Several studies have reported that APN is associated with cardiovascular disease development. Tentolouris et al. found that plasma lipoprotein levels are inversely proportional to the risk of developing IDH [58]. Numerous epidemiologic studies have demonstrated that plasma APN levels are significantly lower after myocardial infarction in obese and type 2 diabetic patients [59, 60]. It has been demonstrated that the degree of intimal hyperplasia after arterial injury is twice as high in APN knockout mice as in wild-type mice, whereas this process is markedly inhibited by supplementation with exogenous APN [61]. These findings suggest that APN is an anti-MIRI agent. Several sensitivity analyses and subgroup analyses have supported these results. In the present meta-analysis, sensitivity testing found that no studies had an impact on the results of the analysis, suggesting that the present results were stable, significant, and of high quality. Exogenous APN showed better therapeutic effects than other forms of APN. Fruebis et al. reported that exogenous APN releases more fatty acids and has a faster and more effective treatment effect in vivo after a single injection compared to full-length APN [62]. In addition, exogenous APN supplementation may be superior to full-length APN in renal insufficiency because exogenous APN lacks the NH2-terminal structural domain and does not bind to and inactivate cystatin C [63, 64].

Because APN has a better safety profile and lower toxicity than other monomers, it is necessary to continue to explore and support clinical trials. Moreover, the targets of APN for the treatment of MIRI should be explored in future studies to improve its molecular mechanism to accelerate the clinical process.

Strengths and limitations

The present meta-analysis is the first to elucidate the therapeutic effect of APN in MIRI based on animal experiments and establish a foundation for MIRI treatment with APN. The sample size of this meta-analysis was large, and many bias and sensitivity analyses were performed, demonstrating highly credible conclusions. In addition, the relevant mechanisms were summarized and elaborated, and the protective role of APN in MIRI was demonstrated, providing a basis for future research.

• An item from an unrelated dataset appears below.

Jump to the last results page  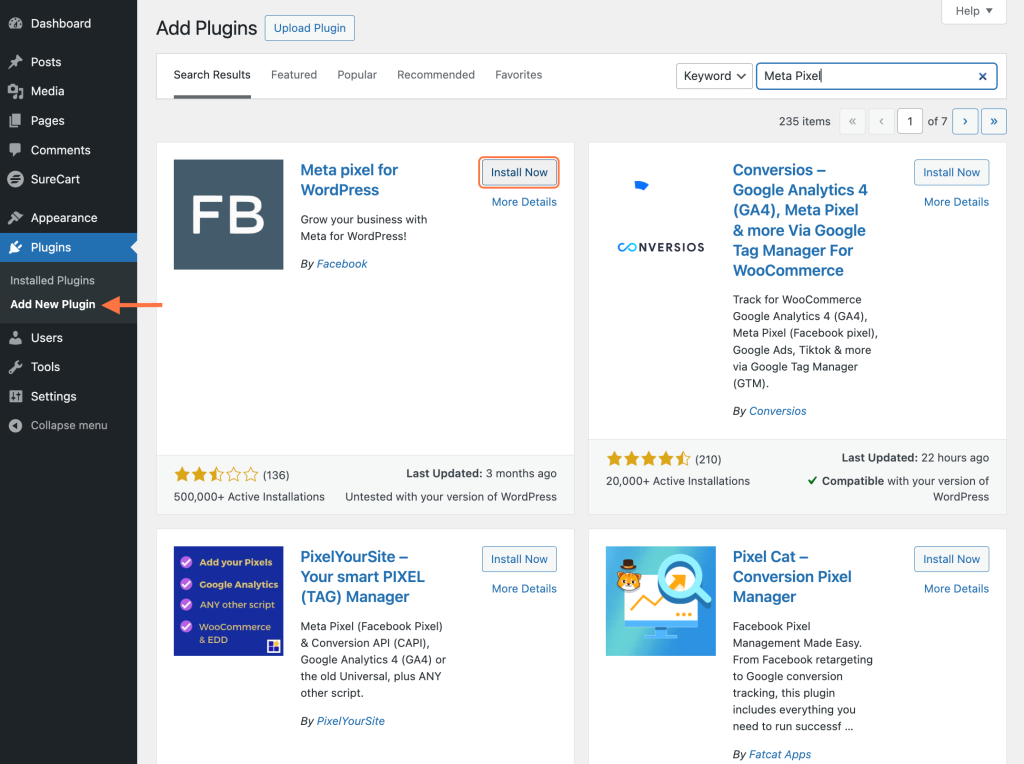pyautogui.click(x=994, y=121)
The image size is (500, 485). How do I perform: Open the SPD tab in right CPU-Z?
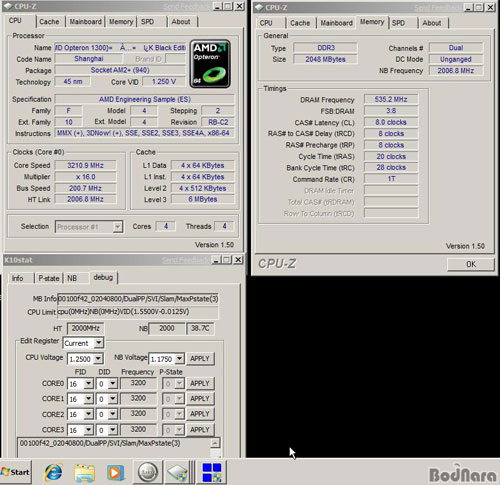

Although the number of animals in the present study was large and the safety and validity of the results were adequate, there were some limitations. First, the amount of data obtained from the animals was relatively small and could not be analyzed in depth. Second, due to the paucity of relevant studies, we were unable to determine whether the cardioprotective effects of APN are enhanced with further dose increases based on dose–response modeling in animal studies. Third, the results of the pooled analyses using SMD values with 95% CI should be interpreted with caution. SMD is a relative indicator and may not reflect the actual event. Fourth, only animal studies were included because only a few pertinent clinical studies have been published. In addition, the development of MIRI in real-world clinical settings is complex, thus limiting the present findings. Finally, meaningful results are easier to publish, indicating a likely overestimation of the efficacy of APN.

Conclusion

The present meta-analysis was based on preclinical studies and systematically illustrated the value of APN anti-MIRI. APN protects damaged myocardium by reducing the size of myocardial infarction and improving intracardiac hemodynamics. Moreover, APN has multiple mechanisms of action, including its ability to reduce inflammation, prevent cell death, and counteract oxidative stress. This conclusion holds despite limitations that reduce the persuasiveness of the evidence. APN is a promising anti-MIRI substance that may be incorporated into the treatment of MIRI and provide a strategy for MIRI treatment.